# Best Rack I show mine You show yours



## ethank77 (Sep 7, 2016)

This is Gandolph our herd sire


----------



## Suzanne_Tyler (Jul 19, 2014)

Oh wow, those are lovely. My buck just has a curly scur


----------



## spidy1 (Jan 9, 2014)

I just have a Boer buck now, (Diesel) but I use to have a Kiko named Tiree...


----------



## toth boer goats (Jul 20, 2008)

Wow.


----------



## catharina (Mar 17, 2016)

Here's Sam.


----------



## GoatGirlInTraining (Mar 26, 2017)

cool!


----------



## BossHogg (Feb 2, 2017)

15 month old boer bucks I guess one is a runt???


----------



## Bekkidotes (Apr 19, 2017)

ethank77 said:


> View attachment 111004
> View attachment 111005
> This is Gandolph our herd sire


Great. Name. My boyfriend loves Angoras and I always tell him if we ever get a bunch we're naming them all after fantasy-genre wizards or old testament prophets (they've just got that look to them IMO!)


----------



## mariella (Feb 23, 2017)

My buck Big Macintosh


----------



## Suzanne_Tyler (Jul 19, 2014)

Nice


----------



## lkmartin1230 (Jul 6, 2015)

My Nigerian Dwarf buck "Trigger"


----------



## JK_Farms (Nov 12, 2016)

My Kiko buck Duke! He is a year so his horns are still growing!


----------



## Exponentialdolphin (Nov 16, 2015)

The biggest horns in my whole herd


----------



## catharina (Mar 17, 2016)

I like his smile!


----------



## Damfino (Dec 29, 2013)

Not too impressive yet, but as Finn's only two in these photos we'll give him some time to work on that rack.


----------



## ArborGoats (Jan 24, 2013)

Red is by far the biggest rack on the property... Best guess he is around 19 years old.  

Although Laurel is the current winner of the goatie variety. They just don't compare lol.


----------



## Suzanne_Tyler (Jul 19, 2014)

Wow. Those are amazing :shocked:


----------



## TeyluFarm (Feb 24, 2016)

What type of bull is Red? That's amazing!


----------



## ArborGoats (Jan 24, 2013)

Recorded data:
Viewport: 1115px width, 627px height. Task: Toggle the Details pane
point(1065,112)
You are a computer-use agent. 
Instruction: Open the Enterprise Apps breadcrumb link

Instructions to follow: Carry on the forum thread about showing off goat horns from the point where it stops.

Solved problem:
He is a Texas Longhorn. Best guess everyone can come up with is approximately a 12' span. When he eventually dies, we are going to have him measured since he might actually hold the record. We can't get all that close to him. He has lived on the property for the last 4 owners, because he wouldn't get on a trailer, and now he simply can not fit onto a trailer. 8ft wide trailers are laughable and no one can convince him to tilt his head sideways and ride catewonkus. When the cattle minerals were switched last year, he had about 6 inches of new growth (per side) over the summer alone.


----------



## wifeof1 (Mar 18, 2016)

So how old you reckon he is?


----------



## Damfino (Dec 29, 2013)

Red is incredible. I love that he's a fixture on the property because no one can move him. Hilarious! And very, very impressive!


----------



## catharina (Mar 17, 2016)

Holy cow!!! Never seen anything like him! Bull or steer?


----------



## ArborGoats (Jan 24, 2013)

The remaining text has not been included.